Госпожа Хермансен купила газету с объявлениями, и они вместе стали искать подходящее место. В конце концов Андерсен остановился на объявлении столяра, которому требовался ученик, и пошел к нему. Мастер приветливо встретил Андерсена, но потребовал справку о его поведении в Оденсе и метрику. Впрочем, юноша может не ждать, покуда придут документы, и приступить к работе хоть сейчас. Заодно он попробует, подойдет ли ему профессия столяра. В шесть утра следующего дня Андерсен уже был в мастерской; там работали несколько подмастерьев и учеников, и, увы, сквернословили они не менее грубо, чем работники на суконной фабрике. Они тоже стали подшучивать над новичком, и, вспомнив, как «проверили» его работники в Оденсе, попытавшиеся содрать с него штаны, Андерсен твердо решил ни одного дня в мастерской не оставаться. Он пошел к мастеру и со слезами на глазах попрощался с ним, объяснив, что такой жизни не вынесет. Мастер попытался ободрить Андерсена, но тот так разволновался, что поспешил уйти.
Он снова оказался на улице. Без денег и крыши над головой. И тут ему пришла счастливая мысль. Как-то в Оденсе он обнаружил в газете статью об итальянце Джузеппе Сибони[39], приглашенном королем Кристианом VIII возглавить в Королевском театре оперную студию.
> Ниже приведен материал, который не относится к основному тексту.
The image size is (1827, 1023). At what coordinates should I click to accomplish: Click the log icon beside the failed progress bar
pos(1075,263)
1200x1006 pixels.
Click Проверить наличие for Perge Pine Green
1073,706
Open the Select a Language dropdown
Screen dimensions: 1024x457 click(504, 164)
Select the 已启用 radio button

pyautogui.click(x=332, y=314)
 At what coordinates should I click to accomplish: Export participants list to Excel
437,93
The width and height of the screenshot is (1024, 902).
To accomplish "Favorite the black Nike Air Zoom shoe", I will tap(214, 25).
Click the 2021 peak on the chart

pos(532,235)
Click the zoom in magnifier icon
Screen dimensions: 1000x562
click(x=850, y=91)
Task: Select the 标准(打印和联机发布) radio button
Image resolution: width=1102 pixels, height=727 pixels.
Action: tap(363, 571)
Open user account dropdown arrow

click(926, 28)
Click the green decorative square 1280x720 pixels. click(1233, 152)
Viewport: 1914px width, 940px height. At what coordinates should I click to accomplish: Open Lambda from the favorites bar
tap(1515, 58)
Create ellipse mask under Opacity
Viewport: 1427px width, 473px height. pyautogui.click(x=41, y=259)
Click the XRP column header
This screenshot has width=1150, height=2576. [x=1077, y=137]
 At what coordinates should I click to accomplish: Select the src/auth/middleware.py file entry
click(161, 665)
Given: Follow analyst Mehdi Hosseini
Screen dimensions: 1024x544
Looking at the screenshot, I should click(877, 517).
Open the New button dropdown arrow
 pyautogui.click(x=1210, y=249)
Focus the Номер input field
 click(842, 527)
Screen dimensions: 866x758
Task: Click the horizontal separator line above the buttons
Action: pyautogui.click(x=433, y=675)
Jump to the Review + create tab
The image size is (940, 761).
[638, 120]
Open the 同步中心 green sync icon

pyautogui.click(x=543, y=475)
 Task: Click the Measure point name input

Ханс Кристиан запомнил статью, потому что как раз в то время, летом 1819 года, незадолго до отъезда в Копенгаген он подолгу упражнялся в пении на речке Оденсе, на берег которой выходил садик их дома, куда они совсем недавно переселились. Здесь же был большой камень, с которого Анна Мария полоскала белье. Соседи, среди которых было много господ благородного звания, с удовольствием слушали его пение. Все, кто слушал Андерсена, хвалили его голос.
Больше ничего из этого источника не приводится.